::: Passage du document :::

Numéro d'arrêt : 275061
Numéro NOR : CETATEXT000008211387 ?
Identifiant URN:LEX : urn:lex;fr;conseil.etat;arret;2005-06-03;275061 ?

Analyses :

MARCHÉS ET CONTRATS ADMINISTRATIFS - EXÉCUTION TECHNIQUE DU CONTRAT - CONDITIONS D'EXÉCUTION DES ENGAGEMENTS CONTRACTUELS EN L'ABSENCE D'ALÉAS - MARCHÉS - SOUS-TRAITANCE - PAIEMENT DIRECT - INVOCATION PAR LE SOUS-TRAITANT DU PRIVILÈGE DE PLUVIÔSE - ASSIMILATION À UNE DEMANDE DE PAIEMENT DIRECT - ABSENCE.

39-03-01-02-03 Les dispositions de l'article L. 143-6 du code du travail, dont l'origine remonte au décret du 26 pluviôse an II modifié par la loi du 25 juillet 1891, ont pour effet de conférer, notamment aux fournisseurs des entreprises titulaires d'un marché de travaux publics, un droit de paiement préférentiel, à raison des créances qu'ils détiennent sur ces dernières au titre des fournitures et matériaux qu'ils apportent pour l'exécution du marché : ce mécanisme de créances privilégiées est communément dénommé privilège de pluviôse. La revendication de ce privilège par le fournisseur d'une entreprise titulaire d'un tel marché tend ainsi à obtenir de la personne publique maître de l'ouvrage, le paiement, en lieu et place du titulaire du marché défaillant, de la créance que détient le fournisseur sur celui-ci, par prélèvement sur les sommes dues au titulaire au titre de l'exécution du marché. Une telle demande, dont le contentieux relève d'ailleurs de la compétence des tribunaux de l'ordre judiciaire, a un autre objet et un autre fondement que la demande de paiement direct par un maître d'ouvrage des sommes dues à un sous-traitant qui a été accepté et dont les conditions de paiement ont été agréées. Elle ne peut donc lui être assimilée.

::: Extraits des lignes :::

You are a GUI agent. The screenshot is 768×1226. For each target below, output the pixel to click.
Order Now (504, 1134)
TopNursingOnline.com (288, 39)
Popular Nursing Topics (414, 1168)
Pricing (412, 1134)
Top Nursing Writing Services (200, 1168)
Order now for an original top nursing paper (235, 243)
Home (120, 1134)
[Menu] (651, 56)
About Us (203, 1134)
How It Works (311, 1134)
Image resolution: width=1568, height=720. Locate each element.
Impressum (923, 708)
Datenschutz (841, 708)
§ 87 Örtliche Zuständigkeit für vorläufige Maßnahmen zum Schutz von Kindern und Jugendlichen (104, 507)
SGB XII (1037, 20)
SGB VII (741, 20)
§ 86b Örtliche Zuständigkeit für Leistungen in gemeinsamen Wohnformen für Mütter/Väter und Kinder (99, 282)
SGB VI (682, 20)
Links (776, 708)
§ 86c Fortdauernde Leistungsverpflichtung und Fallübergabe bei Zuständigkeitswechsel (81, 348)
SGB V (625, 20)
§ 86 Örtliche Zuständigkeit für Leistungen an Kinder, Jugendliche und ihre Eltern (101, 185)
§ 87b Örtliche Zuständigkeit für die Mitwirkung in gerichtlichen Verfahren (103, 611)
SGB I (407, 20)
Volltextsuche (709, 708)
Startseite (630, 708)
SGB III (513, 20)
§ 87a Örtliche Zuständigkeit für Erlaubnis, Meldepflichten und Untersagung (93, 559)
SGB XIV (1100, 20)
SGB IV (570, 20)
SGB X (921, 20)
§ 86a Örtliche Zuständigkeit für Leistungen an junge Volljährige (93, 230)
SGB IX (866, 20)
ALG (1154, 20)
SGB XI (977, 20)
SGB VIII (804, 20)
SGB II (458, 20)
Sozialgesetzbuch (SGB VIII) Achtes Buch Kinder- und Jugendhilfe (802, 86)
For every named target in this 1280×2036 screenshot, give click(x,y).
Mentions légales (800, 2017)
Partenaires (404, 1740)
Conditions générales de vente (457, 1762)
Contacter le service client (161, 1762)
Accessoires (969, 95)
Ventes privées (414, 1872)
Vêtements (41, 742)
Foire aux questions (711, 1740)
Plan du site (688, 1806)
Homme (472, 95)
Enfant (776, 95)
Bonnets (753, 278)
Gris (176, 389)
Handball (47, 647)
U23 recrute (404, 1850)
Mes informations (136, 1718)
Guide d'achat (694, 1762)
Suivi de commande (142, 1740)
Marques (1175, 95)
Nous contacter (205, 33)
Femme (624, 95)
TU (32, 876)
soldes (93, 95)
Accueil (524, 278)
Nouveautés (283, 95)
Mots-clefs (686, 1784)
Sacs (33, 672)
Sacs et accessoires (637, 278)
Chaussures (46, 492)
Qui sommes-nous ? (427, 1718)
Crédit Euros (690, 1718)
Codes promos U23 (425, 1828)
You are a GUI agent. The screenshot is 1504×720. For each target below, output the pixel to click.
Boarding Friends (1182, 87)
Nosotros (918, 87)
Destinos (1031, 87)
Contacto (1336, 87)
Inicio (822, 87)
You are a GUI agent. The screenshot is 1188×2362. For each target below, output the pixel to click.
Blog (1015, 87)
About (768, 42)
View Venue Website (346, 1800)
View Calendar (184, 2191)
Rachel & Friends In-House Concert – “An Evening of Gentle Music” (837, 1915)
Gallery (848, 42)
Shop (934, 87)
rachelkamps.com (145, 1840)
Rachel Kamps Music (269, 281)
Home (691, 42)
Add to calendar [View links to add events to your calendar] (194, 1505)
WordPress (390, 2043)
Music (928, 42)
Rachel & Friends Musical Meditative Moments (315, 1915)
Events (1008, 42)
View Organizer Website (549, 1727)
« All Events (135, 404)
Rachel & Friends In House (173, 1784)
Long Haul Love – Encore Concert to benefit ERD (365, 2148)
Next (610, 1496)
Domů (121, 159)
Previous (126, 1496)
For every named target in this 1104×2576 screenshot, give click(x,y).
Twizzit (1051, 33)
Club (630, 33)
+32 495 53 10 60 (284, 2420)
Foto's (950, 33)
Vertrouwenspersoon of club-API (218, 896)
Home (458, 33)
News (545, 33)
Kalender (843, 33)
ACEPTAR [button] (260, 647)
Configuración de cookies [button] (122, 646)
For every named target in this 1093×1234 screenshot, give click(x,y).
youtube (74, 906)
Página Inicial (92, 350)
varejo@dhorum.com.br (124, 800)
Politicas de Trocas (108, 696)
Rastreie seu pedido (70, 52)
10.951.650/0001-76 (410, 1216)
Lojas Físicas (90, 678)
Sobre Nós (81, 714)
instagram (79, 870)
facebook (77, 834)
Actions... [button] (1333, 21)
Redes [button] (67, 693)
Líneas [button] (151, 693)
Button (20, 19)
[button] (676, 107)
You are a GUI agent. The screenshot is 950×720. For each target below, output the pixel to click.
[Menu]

:::

Liste des tâches:
A. Ces affirmations sont-elles conformes au passage sur le privilège de pluviôse ? Répondez par oui ou non pour chacune et citez les mots du passage qui tranchent. (i) Les dispositions de l'article L. 143-6 du code du travail remontent à un décret du 26 pluviôse an II. (ii) Les litiges sur la revendication de ce privilège sont jugés par les tribunaux administratifs. (iii) La revendication de ce privilège peut être traitée comme une demande de paiement direct d'un sous-traitant accepté.
B. D'après le passage sur le privilège de pluviôse, pourquoi la revendication de ce privilège ne peut-elle pas être assimilée à une demande de paiement direct ? Répondez en une à trois phrases.
Les lignes n'ont aucun lien avec le passage sur le privilège de pluviôse.

Réponses par tâche:
A.
(i) Oui : « dont l'origine remonte au décret du 26 pluviôse an II modifié par la loi du 25 juillet 1891 ».
(ii) Non : « dont le contentieux relève d'ailleurs de la compétence des tribunaux de l'ordre judiciaire ».
(iii) Non : « Elle ne peut donc lui être assimilée. »

B. Elle a un autre objet et un autre fondement que la demande de paiement direct des sommes dues à un sous-traitant accepté dont les conditions de paiement ont été agréées. Le fournisseur cherche à se faire payer par la personne publique maître de l'ouvrage, à la place du titulaire du marché défaillant, la créance qu'il détient sur ce titulaire. Ce paiement est pris sur les sommes dues au titulaire pour l'exécution du marché.